INT: And it's something else too, which is that I agree with you completely, that all of these people that have been successful, have good voices, because at that time of night, you're not necessarily staring at the television set, you're kind of listening to it. And it's also true in the morning, and the people that don't do well in this medium, like Joan Rivers, are people that ultimately have really hard to listen to [LAUGH] voices. And Dave [David Letterman] has a beautiful voice. 

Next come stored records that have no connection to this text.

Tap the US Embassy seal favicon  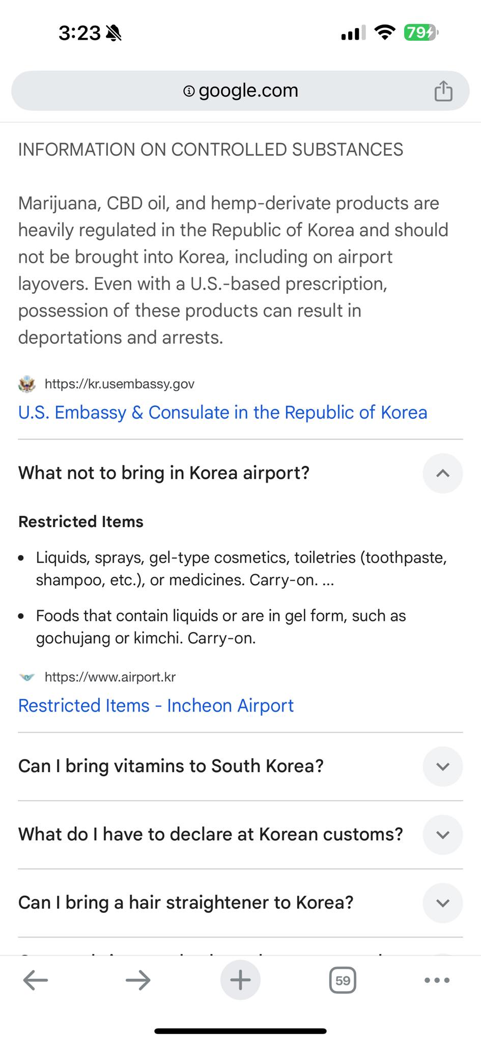pos(27,384)
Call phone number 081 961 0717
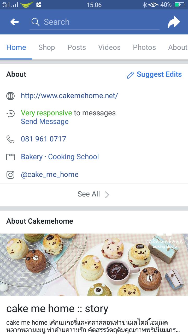Viewport: 188px width, 334px height. (x=44, y=139)
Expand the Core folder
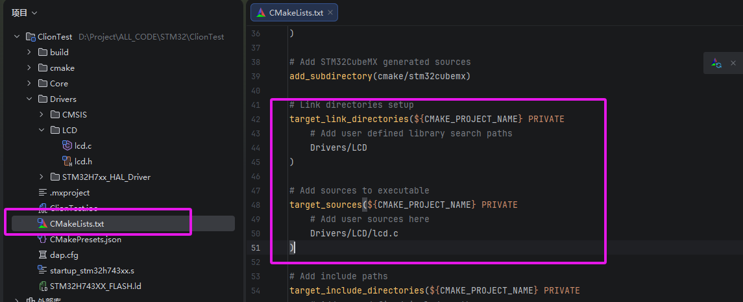743x302 pixels. 29,84
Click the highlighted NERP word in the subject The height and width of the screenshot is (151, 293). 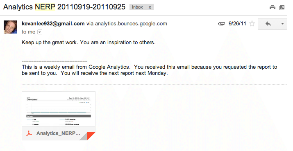pos(45,7)
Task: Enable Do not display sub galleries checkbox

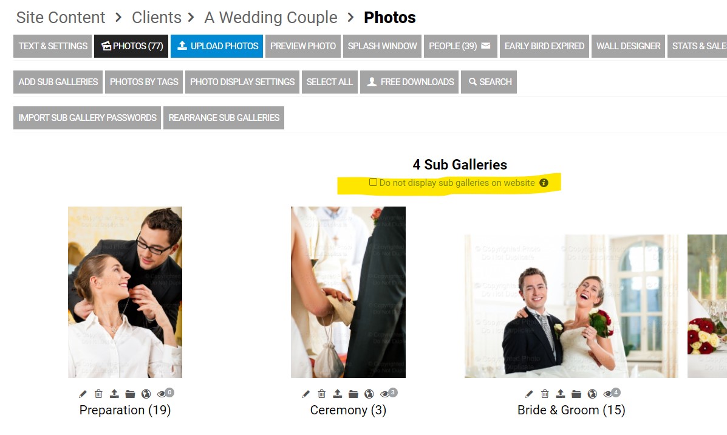Action: click(x=373, y=182)
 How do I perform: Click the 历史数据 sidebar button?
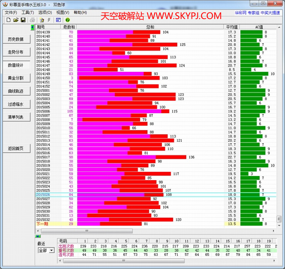[x=16, y=39]
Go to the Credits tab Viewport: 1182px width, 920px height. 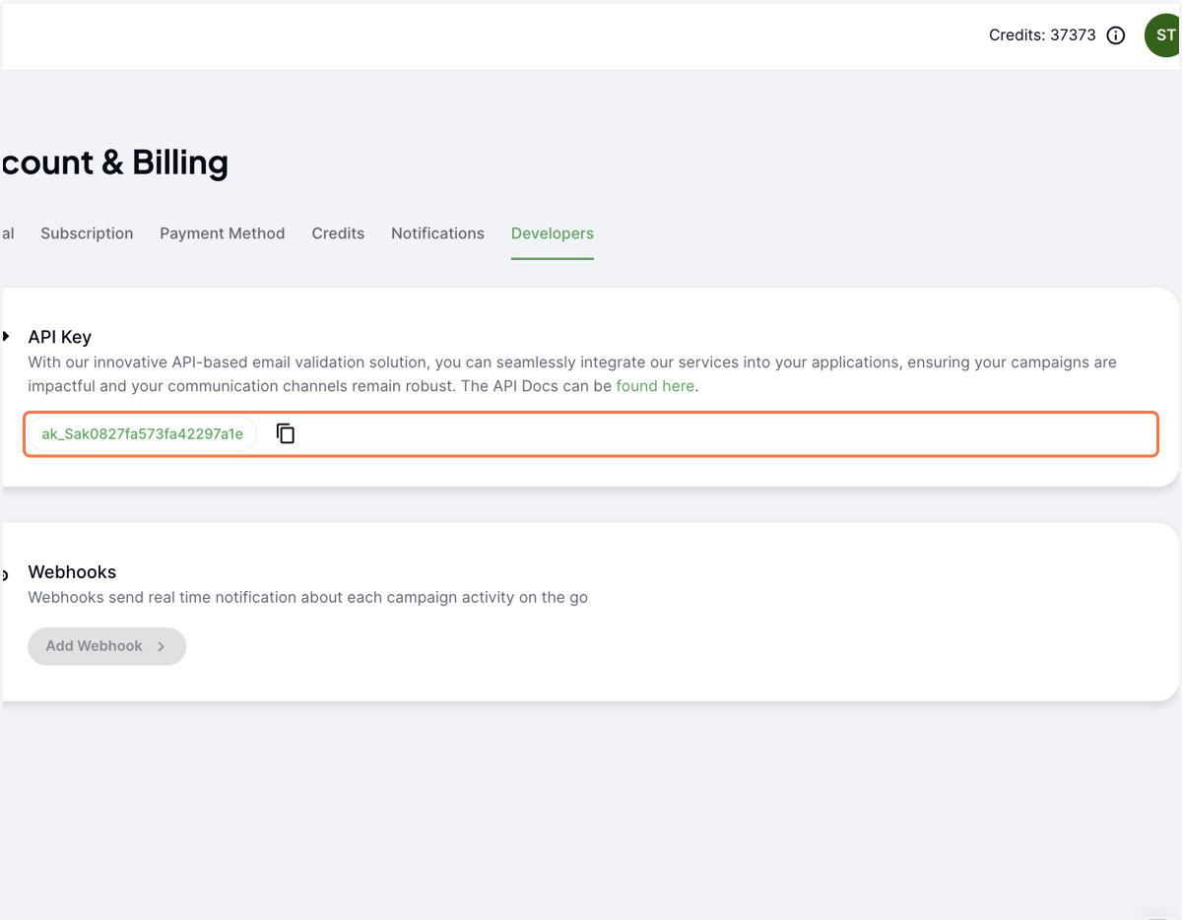338,233
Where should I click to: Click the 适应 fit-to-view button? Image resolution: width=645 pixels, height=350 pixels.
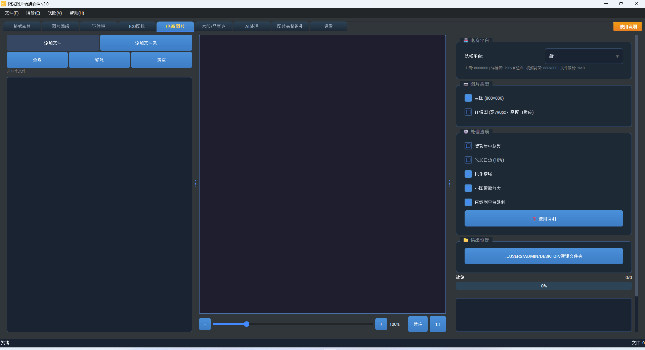point(418,324)
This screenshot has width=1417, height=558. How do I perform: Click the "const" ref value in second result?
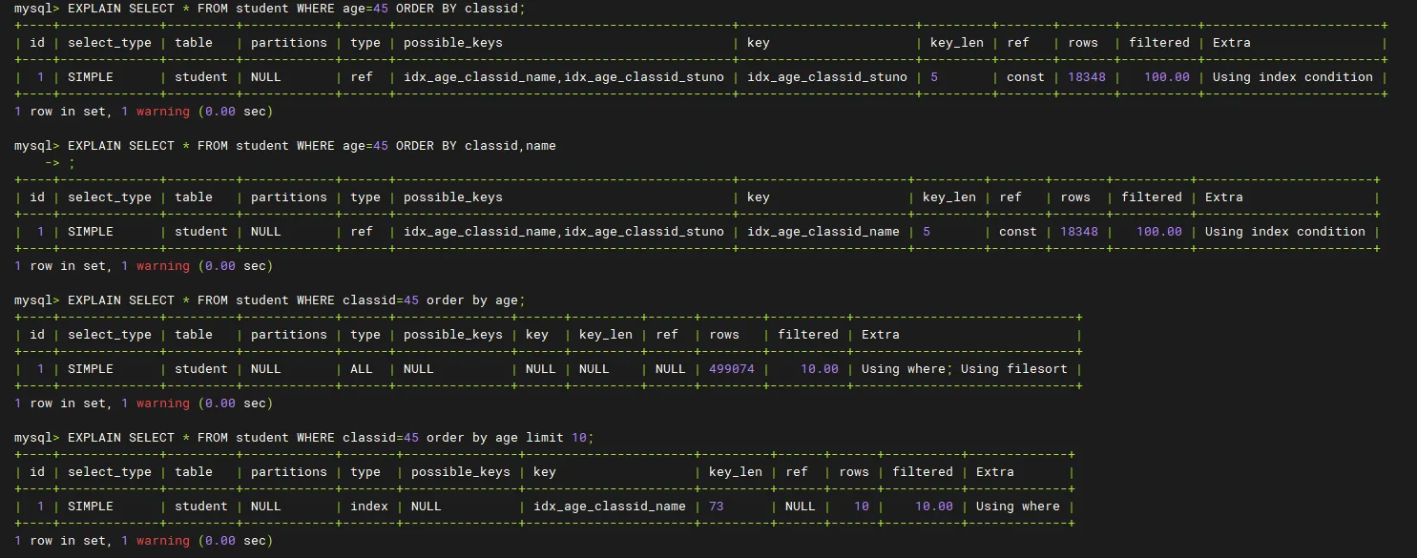[1017, 232]
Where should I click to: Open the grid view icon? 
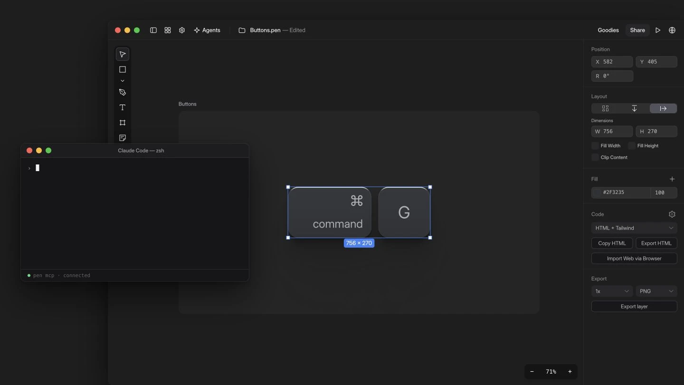click(x=168, y=30)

HG: He does. He has a good voice. Yeah, Joey Bishop, I did the startup on a Joey Bishop; he has an annoying voice. [INT: Right. Or Dick Cavett, beautiful, beautiful voice. But anyway, that's an aside.] Yeah that's true. So here's Jack [Jack Paar], kind of doing well on THE ED SULLIVAN SHOW, surprisingly well, and I think Pat [Pat Weaver] probably saw this and said "Let's try Paar. Let's try Paar." And so they called him in and said, “Here’s 13 weeks, we don't think this is going to work but, give it a shot, see what happens.” And within 13 weeks, he was like on the cover of Time Magazine, it was an enormous success, very suddenly. This was THE TONIGHT SHOW [THE JACK PAAR TONIGHT SHOW], 1958. 1958, so they had given Jack kind of a 13-week death sentence. [INT: And where are you now in this process? What is your job?] I am working in master control, switching this up. [INT: Still working in master control, okay.] Every once in a while getting a chance to do a live show when someone's on vacation. [INT: Doing a live show in the sense of going into the studio. So you're a backup AD [Associate Director], working in master control. Has the union happened yet?] Back up AD, right. Oh yes, the union happened while I was DuMont [DuMont Television Network]. [INT: Very good, so financially things are much improved and there's structure.] Oh the money's good. And there's a lot of overtime, so I'm happy. I'm having my first child at that time. And I'm watching, 'cause I have to switch the show on, I wasn't very impressed by THE TONIGHT SHOW, I never liked; I liked movies so much that if I was home, I would never watch a talk show. I would tune a movie even if it was a bad movie. I'd rather see a bad movie then a brilliant talk show. So I wasn't impressed and then I was called in, to sub for the AD on THE TONIGHT SHOW, following Bobby Quinn. Oh, the reason I got that job, which was kind of a plum, was that Bobby, when the show was out in California, he would be thrown to the wolves and he'd have to come work in master control, or he'd have to prepare the... and he hated it so, and was so bad at it I would say, "Bobby, just go home. You're making more trouble for me than if you were working." So he liked that, where he would go and play cards with the stagehands, he was a great card player.

16:20

INT: Do you recall who the Director of THE JACK PAAR SHOW was?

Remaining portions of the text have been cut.